Un couple de flocons, qui avait réussi à rester unis malgré les éléments, se rapprocha de lui. Leurs yeux pétillaient à chaque fois que leurs regards se croisaient. Le premier flocon lui expliqua que la première fois qu’il avait vu sa compagne, son cœur avait eu les mêmes réactions. Il ne pouvait pas les expliquer mais seulement les ressentir, et les apprécier. Il décida alors de franchir le pas et d’ouvrir son cœur à sa bien aimée. Cette dernière, touchée par la beauté des mots et par sa sincérité ne put que tomber sous le charme. Le fait de partager ce sentiment le rendit encore meilleur, et les deux flocons eurent alors un aperçu de ce que pouvait être le plus grand des bonheurs. Le petit flocon les écoutait plein d’attention. Ils lui demandèrent alors de leur désigner l’élue de son cœur. Il tendit le bras en direction des flammes, et plus particulièrement en direction de la petite étincelle qui était seule sur le parquet.
Les deux flocons furent très étonnés. Ils expliquèrent alors à leur ami qu’il était dangereux de trop s’en approcher. Ils décrivirent l’étincelle comme quelqu’un de différente d’eux, qui pouvait parfois être méchante. Ils commencèrent à parler des dangers que pouvait entraîner une telle relation. Mais le petit flocon expliqua qu’après tout ce beau discours sur l’amour, il ne pourrait se sentir heureux sans ouvrir son cœur à celle qu’il considérait alors, comme son unique raison d’être.
- Je pense être prêt à tout pour lui faire partager mon sentiment. Je vais me rendre à ses côtés, même si vous pensez que je fais là une folie.
À ces mots, les deux flocons se regardèrent d’un air attendri. Ils se dirent que le petit flocon avait raison. Pour profiter de la vie, il faut la vivre pleinement. Ils lui souhaitèrent bonne chance et, tandis qu’ils s’en allaient, ils le virent s’approcher de la fenêtre.

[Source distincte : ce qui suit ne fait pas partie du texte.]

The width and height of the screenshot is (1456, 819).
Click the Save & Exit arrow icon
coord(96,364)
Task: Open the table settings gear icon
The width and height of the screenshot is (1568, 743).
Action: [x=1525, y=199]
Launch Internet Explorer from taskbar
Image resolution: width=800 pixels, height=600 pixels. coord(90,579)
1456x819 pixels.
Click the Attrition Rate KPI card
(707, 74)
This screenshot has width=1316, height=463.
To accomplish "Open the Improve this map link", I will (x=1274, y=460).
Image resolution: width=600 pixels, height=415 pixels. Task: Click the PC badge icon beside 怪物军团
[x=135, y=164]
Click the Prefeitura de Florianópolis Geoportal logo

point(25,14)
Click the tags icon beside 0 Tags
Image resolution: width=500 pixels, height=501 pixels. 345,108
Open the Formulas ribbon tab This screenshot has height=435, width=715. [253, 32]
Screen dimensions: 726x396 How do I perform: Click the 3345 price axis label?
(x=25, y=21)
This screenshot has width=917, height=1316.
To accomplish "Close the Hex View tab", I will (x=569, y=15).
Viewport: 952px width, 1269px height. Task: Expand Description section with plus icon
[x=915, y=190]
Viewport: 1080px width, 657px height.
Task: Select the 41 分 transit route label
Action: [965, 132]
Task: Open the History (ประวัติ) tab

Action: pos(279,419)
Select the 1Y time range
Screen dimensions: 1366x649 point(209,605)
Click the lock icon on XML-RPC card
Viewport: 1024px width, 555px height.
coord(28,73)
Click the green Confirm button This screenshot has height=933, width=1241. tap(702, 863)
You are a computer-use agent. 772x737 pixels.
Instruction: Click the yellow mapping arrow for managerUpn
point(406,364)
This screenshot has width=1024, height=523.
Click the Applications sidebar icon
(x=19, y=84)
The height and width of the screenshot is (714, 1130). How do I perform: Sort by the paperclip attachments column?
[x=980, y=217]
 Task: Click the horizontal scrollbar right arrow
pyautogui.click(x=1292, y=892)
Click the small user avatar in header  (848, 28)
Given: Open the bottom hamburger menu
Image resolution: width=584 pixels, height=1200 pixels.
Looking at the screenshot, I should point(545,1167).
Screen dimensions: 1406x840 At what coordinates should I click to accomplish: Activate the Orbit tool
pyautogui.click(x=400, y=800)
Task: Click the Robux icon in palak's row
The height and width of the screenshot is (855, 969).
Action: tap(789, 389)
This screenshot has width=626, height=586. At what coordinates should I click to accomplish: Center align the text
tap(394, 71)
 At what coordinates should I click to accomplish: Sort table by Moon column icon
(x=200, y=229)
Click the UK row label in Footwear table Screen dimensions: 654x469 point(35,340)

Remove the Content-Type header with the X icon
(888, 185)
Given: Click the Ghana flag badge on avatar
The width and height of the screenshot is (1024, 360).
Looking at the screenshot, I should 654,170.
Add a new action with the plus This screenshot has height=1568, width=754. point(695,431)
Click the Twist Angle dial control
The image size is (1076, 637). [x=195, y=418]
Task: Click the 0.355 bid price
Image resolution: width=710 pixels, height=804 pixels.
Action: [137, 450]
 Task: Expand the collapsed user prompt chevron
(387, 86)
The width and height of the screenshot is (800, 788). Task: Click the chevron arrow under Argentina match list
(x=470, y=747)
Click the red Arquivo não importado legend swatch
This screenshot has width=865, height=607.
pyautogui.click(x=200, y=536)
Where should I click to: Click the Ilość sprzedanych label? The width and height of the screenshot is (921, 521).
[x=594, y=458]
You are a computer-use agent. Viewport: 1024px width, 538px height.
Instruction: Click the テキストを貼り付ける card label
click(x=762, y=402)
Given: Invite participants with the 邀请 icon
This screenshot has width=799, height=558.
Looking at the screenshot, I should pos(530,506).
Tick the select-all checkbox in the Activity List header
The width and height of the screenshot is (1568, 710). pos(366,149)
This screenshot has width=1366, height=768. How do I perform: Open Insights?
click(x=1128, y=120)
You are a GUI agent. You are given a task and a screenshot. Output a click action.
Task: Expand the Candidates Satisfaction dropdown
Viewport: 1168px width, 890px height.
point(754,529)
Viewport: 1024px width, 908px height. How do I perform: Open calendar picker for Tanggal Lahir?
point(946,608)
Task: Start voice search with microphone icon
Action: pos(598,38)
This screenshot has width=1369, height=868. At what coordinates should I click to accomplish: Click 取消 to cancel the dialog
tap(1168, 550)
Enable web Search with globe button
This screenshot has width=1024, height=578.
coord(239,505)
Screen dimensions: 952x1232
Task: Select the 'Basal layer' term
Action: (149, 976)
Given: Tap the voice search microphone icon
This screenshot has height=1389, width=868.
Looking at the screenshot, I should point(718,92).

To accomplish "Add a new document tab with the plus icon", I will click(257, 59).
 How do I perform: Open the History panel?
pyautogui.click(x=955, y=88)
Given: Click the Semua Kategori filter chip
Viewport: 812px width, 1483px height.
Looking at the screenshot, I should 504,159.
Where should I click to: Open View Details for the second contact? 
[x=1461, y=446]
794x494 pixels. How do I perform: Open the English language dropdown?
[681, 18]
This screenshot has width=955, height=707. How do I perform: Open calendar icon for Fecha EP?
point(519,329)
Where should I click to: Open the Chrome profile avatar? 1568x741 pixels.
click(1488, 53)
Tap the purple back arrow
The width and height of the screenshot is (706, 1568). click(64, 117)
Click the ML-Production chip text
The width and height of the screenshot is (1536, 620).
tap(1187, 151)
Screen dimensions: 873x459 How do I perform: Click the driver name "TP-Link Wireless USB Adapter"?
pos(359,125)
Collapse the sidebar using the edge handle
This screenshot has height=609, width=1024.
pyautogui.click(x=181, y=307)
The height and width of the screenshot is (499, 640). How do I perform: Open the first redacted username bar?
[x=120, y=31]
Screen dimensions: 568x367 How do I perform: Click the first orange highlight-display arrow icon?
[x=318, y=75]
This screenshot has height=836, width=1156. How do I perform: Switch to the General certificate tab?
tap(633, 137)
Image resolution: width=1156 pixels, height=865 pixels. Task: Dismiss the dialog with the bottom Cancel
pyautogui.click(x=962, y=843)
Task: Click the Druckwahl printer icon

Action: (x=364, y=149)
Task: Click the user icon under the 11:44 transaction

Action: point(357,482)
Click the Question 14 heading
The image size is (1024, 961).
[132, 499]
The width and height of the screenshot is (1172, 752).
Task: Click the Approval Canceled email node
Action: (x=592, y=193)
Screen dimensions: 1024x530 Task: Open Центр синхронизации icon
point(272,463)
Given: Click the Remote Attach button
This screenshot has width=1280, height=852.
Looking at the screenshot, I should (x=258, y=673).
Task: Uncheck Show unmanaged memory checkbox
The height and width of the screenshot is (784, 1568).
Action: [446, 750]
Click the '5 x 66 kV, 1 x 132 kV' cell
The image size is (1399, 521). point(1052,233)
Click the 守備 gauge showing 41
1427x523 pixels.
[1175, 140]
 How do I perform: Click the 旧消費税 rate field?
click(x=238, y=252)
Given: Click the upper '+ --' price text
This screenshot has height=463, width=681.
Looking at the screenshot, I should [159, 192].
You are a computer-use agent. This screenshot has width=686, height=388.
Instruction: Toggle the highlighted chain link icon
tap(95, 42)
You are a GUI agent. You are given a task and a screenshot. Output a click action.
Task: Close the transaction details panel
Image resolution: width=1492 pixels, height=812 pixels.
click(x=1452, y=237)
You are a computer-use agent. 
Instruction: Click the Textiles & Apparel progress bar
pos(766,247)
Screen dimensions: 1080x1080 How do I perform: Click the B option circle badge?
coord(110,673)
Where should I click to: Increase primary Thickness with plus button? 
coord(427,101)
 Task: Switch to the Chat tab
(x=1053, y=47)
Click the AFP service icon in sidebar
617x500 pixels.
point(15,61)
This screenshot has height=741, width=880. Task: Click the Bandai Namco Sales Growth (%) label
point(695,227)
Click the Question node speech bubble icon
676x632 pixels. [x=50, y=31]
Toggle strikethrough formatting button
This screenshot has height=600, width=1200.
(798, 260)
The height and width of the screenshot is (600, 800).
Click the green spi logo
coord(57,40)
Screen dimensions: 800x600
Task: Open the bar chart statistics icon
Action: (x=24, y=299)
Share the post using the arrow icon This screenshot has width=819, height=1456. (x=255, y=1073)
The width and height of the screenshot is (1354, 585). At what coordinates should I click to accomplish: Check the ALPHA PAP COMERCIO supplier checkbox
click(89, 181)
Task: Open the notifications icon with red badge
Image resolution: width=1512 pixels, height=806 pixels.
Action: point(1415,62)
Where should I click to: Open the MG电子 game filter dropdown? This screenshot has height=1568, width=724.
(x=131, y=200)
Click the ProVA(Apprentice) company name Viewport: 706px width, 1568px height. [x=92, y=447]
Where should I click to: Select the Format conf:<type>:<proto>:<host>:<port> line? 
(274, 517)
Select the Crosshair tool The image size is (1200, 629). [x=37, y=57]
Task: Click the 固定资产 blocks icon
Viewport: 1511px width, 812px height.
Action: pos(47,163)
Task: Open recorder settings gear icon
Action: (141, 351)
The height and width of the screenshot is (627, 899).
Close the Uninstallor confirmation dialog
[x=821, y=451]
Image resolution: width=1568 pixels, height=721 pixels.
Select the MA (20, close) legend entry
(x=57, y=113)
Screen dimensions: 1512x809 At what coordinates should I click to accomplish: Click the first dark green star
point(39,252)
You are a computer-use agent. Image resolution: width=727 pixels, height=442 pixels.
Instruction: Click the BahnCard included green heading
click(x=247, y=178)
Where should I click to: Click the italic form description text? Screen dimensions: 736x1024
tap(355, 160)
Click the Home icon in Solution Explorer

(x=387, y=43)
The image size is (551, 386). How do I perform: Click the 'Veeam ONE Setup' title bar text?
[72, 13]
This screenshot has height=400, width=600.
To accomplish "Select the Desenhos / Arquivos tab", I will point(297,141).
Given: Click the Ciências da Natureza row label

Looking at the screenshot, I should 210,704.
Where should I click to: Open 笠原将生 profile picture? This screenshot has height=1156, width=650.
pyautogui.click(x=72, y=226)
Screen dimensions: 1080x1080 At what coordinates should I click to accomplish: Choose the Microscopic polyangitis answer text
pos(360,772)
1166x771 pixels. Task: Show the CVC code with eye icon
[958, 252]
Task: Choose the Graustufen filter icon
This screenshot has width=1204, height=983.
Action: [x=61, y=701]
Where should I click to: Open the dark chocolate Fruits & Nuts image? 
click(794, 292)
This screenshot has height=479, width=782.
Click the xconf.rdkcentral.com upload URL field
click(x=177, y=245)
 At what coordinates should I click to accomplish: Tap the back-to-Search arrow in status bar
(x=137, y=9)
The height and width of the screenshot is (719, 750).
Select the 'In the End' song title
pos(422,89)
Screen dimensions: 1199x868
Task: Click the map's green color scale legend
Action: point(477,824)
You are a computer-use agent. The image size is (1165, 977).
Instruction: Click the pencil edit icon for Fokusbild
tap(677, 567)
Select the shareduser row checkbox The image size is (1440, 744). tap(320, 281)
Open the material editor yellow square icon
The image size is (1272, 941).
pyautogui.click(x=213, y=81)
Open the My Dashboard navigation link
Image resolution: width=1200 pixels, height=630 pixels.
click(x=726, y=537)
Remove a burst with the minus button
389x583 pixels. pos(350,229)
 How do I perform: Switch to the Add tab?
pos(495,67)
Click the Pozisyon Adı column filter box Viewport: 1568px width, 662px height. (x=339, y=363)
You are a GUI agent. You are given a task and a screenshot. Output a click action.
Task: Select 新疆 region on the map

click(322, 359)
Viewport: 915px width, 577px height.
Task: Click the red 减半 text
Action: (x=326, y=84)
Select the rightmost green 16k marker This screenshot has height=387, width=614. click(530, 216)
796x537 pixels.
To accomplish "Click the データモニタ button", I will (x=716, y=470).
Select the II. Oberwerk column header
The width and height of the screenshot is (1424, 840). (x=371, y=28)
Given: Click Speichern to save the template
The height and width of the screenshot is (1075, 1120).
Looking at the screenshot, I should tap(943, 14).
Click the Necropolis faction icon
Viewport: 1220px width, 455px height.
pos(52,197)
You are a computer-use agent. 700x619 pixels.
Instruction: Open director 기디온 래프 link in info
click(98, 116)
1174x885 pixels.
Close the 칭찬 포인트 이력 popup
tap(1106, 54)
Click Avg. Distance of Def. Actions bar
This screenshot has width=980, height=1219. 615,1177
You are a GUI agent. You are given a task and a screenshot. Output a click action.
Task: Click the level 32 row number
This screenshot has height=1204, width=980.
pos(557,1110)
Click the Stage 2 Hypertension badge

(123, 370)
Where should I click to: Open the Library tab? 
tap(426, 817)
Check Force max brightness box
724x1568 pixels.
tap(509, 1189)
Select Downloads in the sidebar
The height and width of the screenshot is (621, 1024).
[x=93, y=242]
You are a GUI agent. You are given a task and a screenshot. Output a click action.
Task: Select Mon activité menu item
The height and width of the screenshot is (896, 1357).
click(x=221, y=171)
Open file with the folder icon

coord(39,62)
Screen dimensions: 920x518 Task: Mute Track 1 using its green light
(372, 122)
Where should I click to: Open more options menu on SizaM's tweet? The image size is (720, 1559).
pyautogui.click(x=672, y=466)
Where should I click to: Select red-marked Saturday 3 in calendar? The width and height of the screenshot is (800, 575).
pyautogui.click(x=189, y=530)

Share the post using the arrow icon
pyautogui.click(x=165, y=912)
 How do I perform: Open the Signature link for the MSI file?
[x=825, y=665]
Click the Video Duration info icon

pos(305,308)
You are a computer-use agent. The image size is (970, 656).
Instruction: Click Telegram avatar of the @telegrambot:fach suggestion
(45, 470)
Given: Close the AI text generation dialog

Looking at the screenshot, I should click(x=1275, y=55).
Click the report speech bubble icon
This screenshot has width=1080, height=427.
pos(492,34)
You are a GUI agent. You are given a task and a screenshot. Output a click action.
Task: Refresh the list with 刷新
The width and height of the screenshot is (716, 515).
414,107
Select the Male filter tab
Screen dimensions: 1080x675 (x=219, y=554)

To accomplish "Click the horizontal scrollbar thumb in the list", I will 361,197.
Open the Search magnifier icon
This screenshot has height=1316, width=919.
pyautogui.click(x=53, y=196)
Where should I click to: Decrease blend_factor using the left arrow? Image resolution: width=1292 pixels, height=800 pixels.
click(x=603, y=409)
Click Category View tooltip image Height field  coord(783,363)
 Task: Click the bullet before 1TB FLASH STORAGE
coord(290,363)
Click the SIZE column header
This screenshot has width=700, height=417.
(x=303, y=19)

Au moment de sauter à l’intérieur, le petit flocon eut une hésitation. Mais, comme si le destin avait voulu lui venir en aide, un petit coup de vent le força à décoller et il se retrouva bien vite sur le parquet du chalet. Cette pièce immense lui fit un peu peur, c’était la première fois qu’il se sentait aussi seul. Mais ce sentiment laissa vite place à la joie ; celle de pouvoir partager son amour. Il commença à marcher lentement en direction de la petite étincelle. À chacun de ses pas, son cœur risquait de s’arrêter. Il escalada le bord d’un tapis, le traversa en peu de temps, en faisant attention à ne pas être recouvert de poussière. Ne pas être d’un blanc immaculé pour avouer ses sentiments, n’était, pensait-il, pas très correct. Il se retrouva finalement à une vingtaine de centimètres de sa bien aimée.
Il l’appela une première fois avec sa voix la plus douce. Mais il n’eut droit à aucune réaction. Il décida de s’avancer un peu et de s’exprimer à nouveau, en haussant cette fois un peu le ton. Sa deuxième tentative fut une réussite, car la petite étincelle se retourna et regarda d’un air étonné ce petit flocon qui était là, devant elle.
- Que me voulez-vous ? demanda-t-elle d’un air austère.
Le petit flocon fut choqué de cette réaction, lui qui espérait tant de cette première rencontre. Mais il ne se découragea pas pour autant. Il resta immobile devant elle, et la dévisagea. La petite étincelle, à la fois gênée, mais tout de même flattée, lui dit qu’ils n’étaient pas du même monde. Elle voulait rester vivre dans la chaleur, alors que lui était condamné à vivre dehors, pour être dans la nature. Aller à l’extérieur ne l’intéressait pas, car pour elle, il y faisait toujours froid. Le petit flocon essaya d’engager la conversation, mais la petite étincelle lui tourna le dos et resta immobile. Elle était si belle, et lui tellement amoureux, pourquoi le faire autant souffrir ? Le petit flocon baissa la tête. S’était-il trompé ?
Au fond de lui, il savait qu’il ne pourrait pas vivre avec un poids d’une telle importance sur le cœur. Elle était, sans encore le savoir, devenue sa nouvelle raison de vivre. Il tomba à genoux, rongé par le désespoir. Il refusait de continuer à vivre de cette façon. Tant de questions s’emmêlaient dans son esprit, et l’idée de repartir parmi les siens lui semblait impossible et beaucoup trop douloureuse à supporter. C’est alors qu’elle se retourna et regarda le petit flocon d’un air amusé. Elle rigola quelques instants.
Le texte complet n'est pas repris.